Hypophosphatemia is common in patients on TPN despite its inclusion in these solutions. The reason for hypophosphatemia is cellular shift caused by glucose and amino acid-induced insulin secretion. In insulin-resistant diabetic subjects, insulin growth factor-1 transports phosphate into the cell. Hypophosphatemia decreases net acid excretion with resultant retention of H+ and development of metabolic acidosis.
Metabolic Alkalosis
Metabolic alkalosis is frequently seen in patients on TPN. Both the underlying disease processes requiring nasogastric suction, duodenal obstruction causing vomiting, and excess acetate infusions can increase serum HCO3 − level with resultant metabolic alkalosis. Also, osmotic diuresis-induced volume depletion can raise serum HCO3 − level and causes metabolic alkalosis. Dialysis patients on TPN develop post-dialysis metabolic alkalosis due to bicarbonate-containing dialysis solutions.
Respiratory Acidosis
TPN solutions contain glucose (carbohydrate), fatty acids (fats), and amino acids (protein). Respiratory quotient (RQ) is calculated for these nutrients to evaluate the basal metabolic rate of these nutrients. RQ is calculated from ratio of CO2 production to O2 consumption by the body. The RQ values for carbohydrates, fats, and proteins are 1.0, 0.7, and 0.8, respectively. When RQ value exceeds 1.0 for high carbohydrate intake, CO2 production is high. In TPN, glucose content is usually high; as a result, the production of CO2 is high. Patients with normal lung function can eliminate this excess CO2, and CO2 balance is maintained. If patients have impaired lung function (COPD or other diseases), they cannot eliminate this excess CO2. As a result they retain CO2 and develop respiratory acidosis. TPN-induced hypercapnia has been known for a long time. In addition to hypercapnia, infusion of large quantities of glucose was found to increase O2 consumption, energy expenditure, tidal volume, and respiratory rate.
One of the earliest studies reported acute respiratory failure in three patients on ventilator support within 12 h following administration of high carbohydrate load.

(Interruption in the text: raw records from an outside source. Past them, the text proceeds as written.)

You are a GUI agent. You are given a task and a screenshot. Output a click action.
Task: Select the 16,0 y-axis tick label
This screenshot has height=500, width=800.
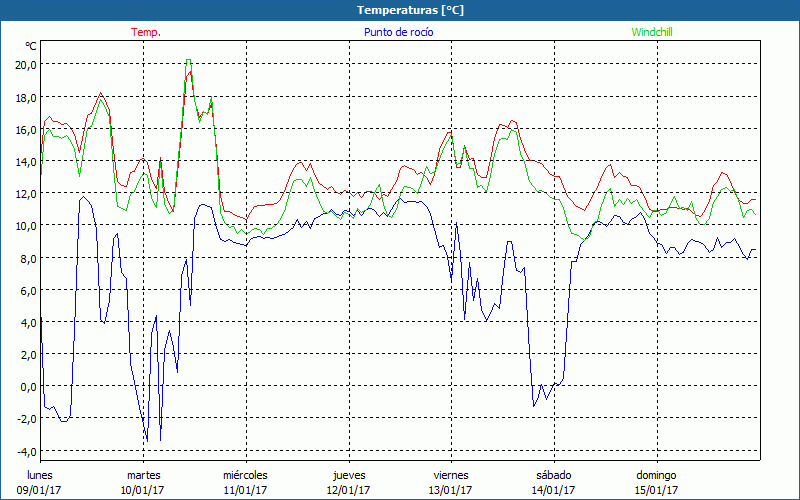[x=26, y=129]
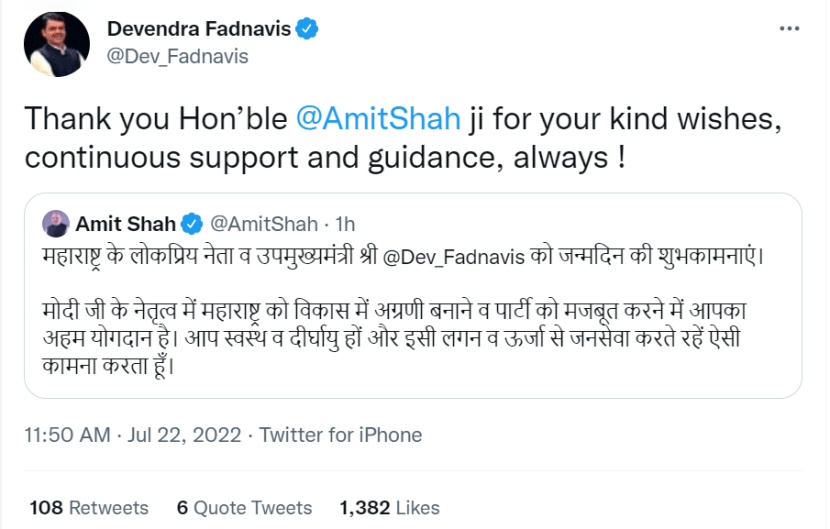The width and height of the screenshot is (830, 529).
Task: Open the blue @AmitShah mention in tweet text
Action: 379,119
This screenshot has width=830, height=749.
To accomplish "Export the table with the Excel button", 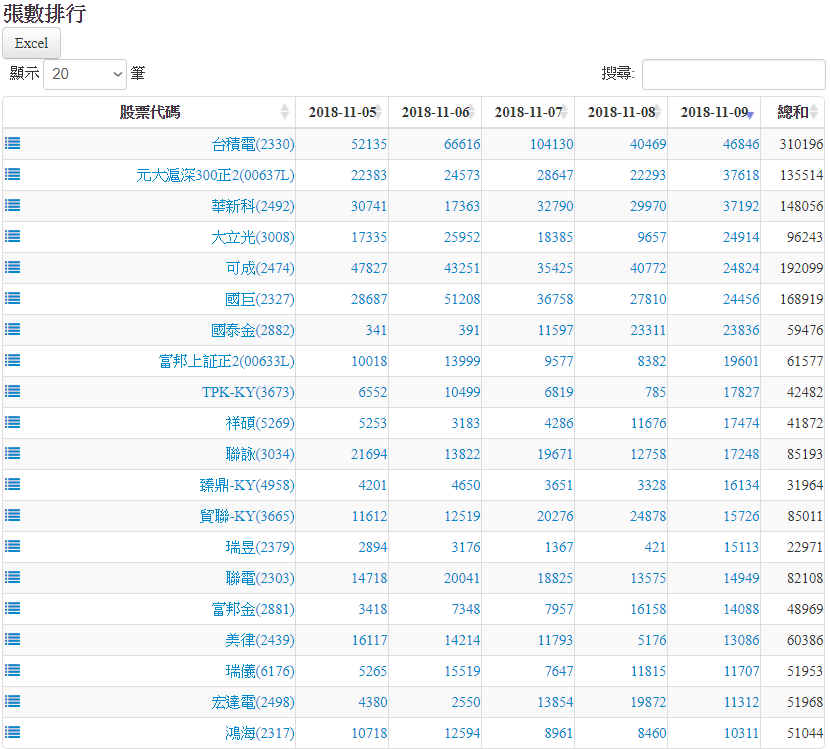I will [x=32, y=43].
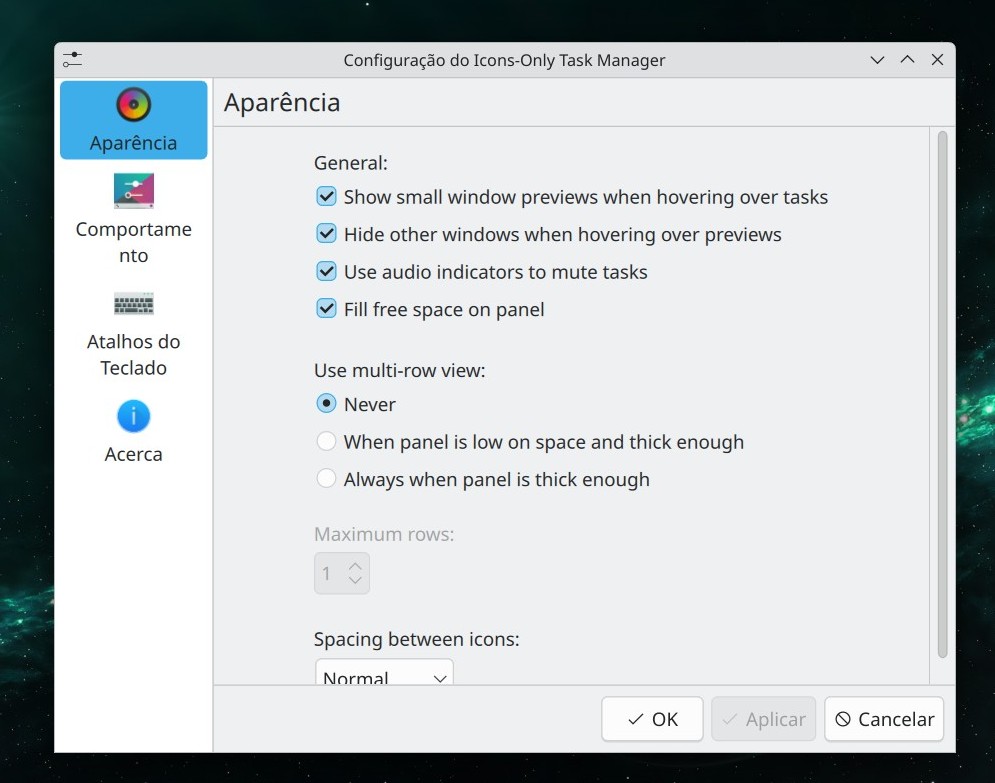995x783 pixels.
Task: Choose When panel is low on space option
Action: click(326, 441)

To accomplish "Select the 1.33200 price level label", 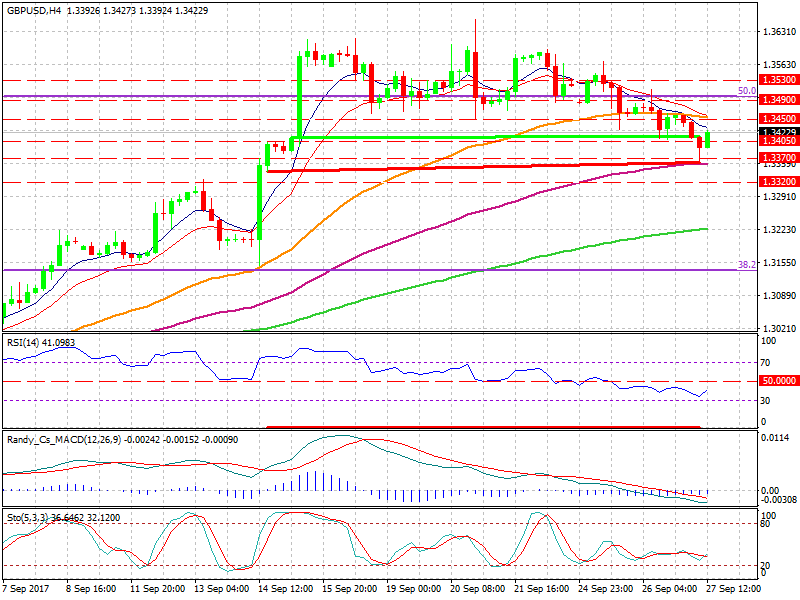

Both CO2 production and RQ increased with the development of respiratory acidosis. In one patient, pCO2 increased from 43 to 93 mmHg, and pH fell from 7.40 to 7.25 within 24 h after increasing caloric intake from 1500 to 2500 kcal/day. Thus, high carbohydrate (glucose) load in TPN can cause respiratory acidosis in patients with impaired lung function.
Herve et al. [1] studied gas exchange and arterial blood gases in six patients with chronic respiratory failure, who were ventilated at low (6 L/min) and high (10 L/min) minute ventilation during three randomized nutritional regimens: (1) control (255 kcal/day); (2) glucose TPN (2550 kcal/day); and (3) lipid TPN (3000 kcal/day). At both levels of ventilation, TPN solutions increased CO2 production and arterial pCO2 when compared to controls. At low minute ventilation, both CO2 production and hypercapnia were much less in those on lipid TPN than those on glucose TPN. These investigators suggest that the risk of TPN-induced hypercapnia is lower, if minute ventilation is increased before the start of TPN.
In summary, TPN induces respiratory acidosis in patients with impaired respiratory function, and weaning these patients from ventilators is difficult if they are on high glucose TPN feedings. Weaning is less difficult if they are on lipid TPN feedings or low caloric intake from carbohydrates.
Respiratory Alkalosis
Primary respiratory alkalosis has not been reported in patients with impaired lung function who are on TPN. It should be, however, noted that high glucose and amino acids in TPN may stimulate respiratory rate and lower serum HCO3 − concentration.